The rock-rap music scene has been saturated by the angst of teenage testosterone and metal riffs since the '80s. But, Boy Hits Car defies the new wave of metal and incorporates the personality of four young men into a sound that ranges from soft and mellow to biting and screaming.

"Sometimes we are heckled when we start out real quiet," Menville said. "But then we get all hard and people don't know what to do for a minute - then they get into the music."

The group signed on to Wind-Up Records last year after a struggle to find a home for its music. Originally on a small independent label called Seismic Records, the group saw little success.

"The label was so small that we were the only band they had," Menville said. "Then for about a year after that, no one (labels) would touch us."

This small bump in the road made the members of the group work harder than ever to make their music stand out Menville said. After a year of touring, playing anywhere it could, things began to change for the group.

"All of a sudden we were the cool kids on campus," Menville said. "We started playing showcases (for labels) and we went with Wind-Up. They wanted a career artist, not some one time deal."

Boy Hits Car's music is filled with hard-edged lyrics and massive guitar parts but Menville said there is a soft side to all of the band's music.
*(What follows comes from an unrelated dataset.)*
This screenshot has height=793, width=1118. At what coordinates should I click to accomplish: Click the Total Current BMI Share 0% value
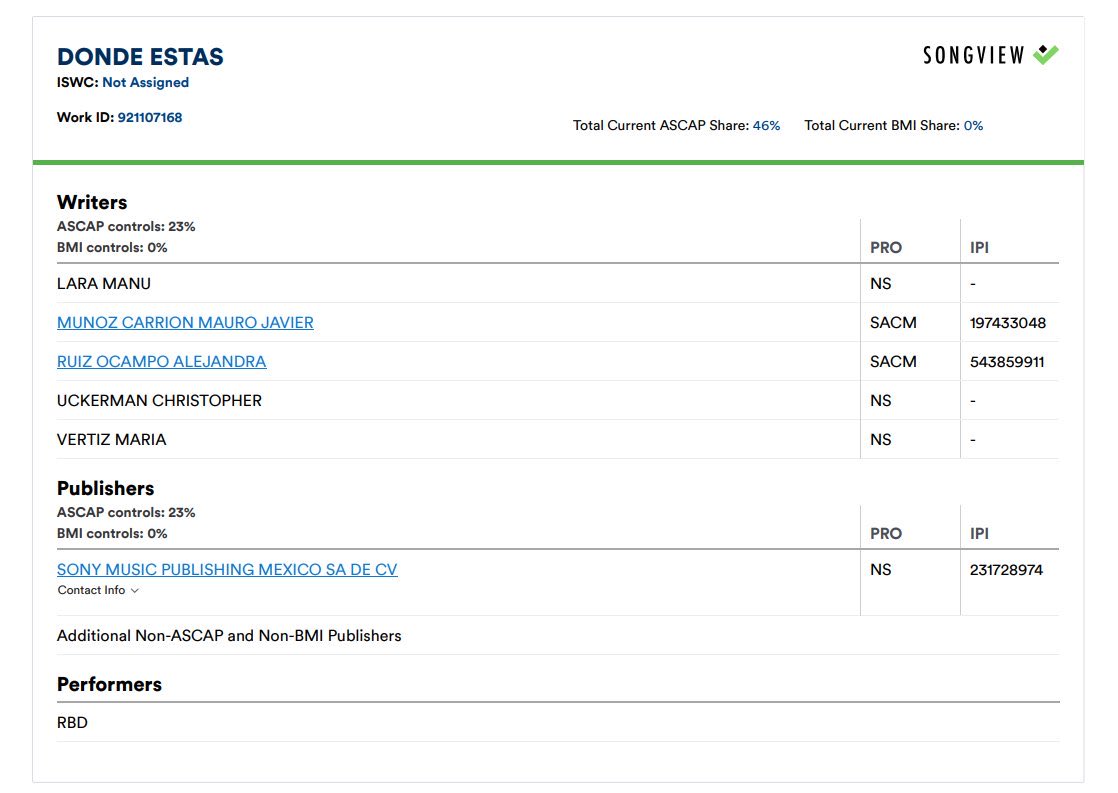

"The songs have despair and angst," Menville said. "But in the lyrics, there is a sense of hope that everything is gonna be OK."

With an "unforgettable" live show and powerful music to back it up, Menville said the group is more together than ever. Describing it as "a group of brothers who know each other well," Menville added the bond the members have with one another is made plain to the fans.

"We have a good connection on stage and we carry it over to the audience," Menville said.

Fresh off of the winter Sno-Core Tour with the likes of System of a Down, Kittie and Machinehead, Boy Hits Car is crashing through its touring schedule and rounding up new fans.

"We won over a lot of new fans on the tour," Menville said. "Even Morgan (Lander) from Kittie."

Having been the opening act for much of its life, Boy Hits Car now alternates nights as headliners on its current tour with Simon Says. Menville said the response to its music has been more than what the group expected.

"People say our live show is unique," Menville said. "But since we are on stage, it is hard to tell exactly what it is that makes us different."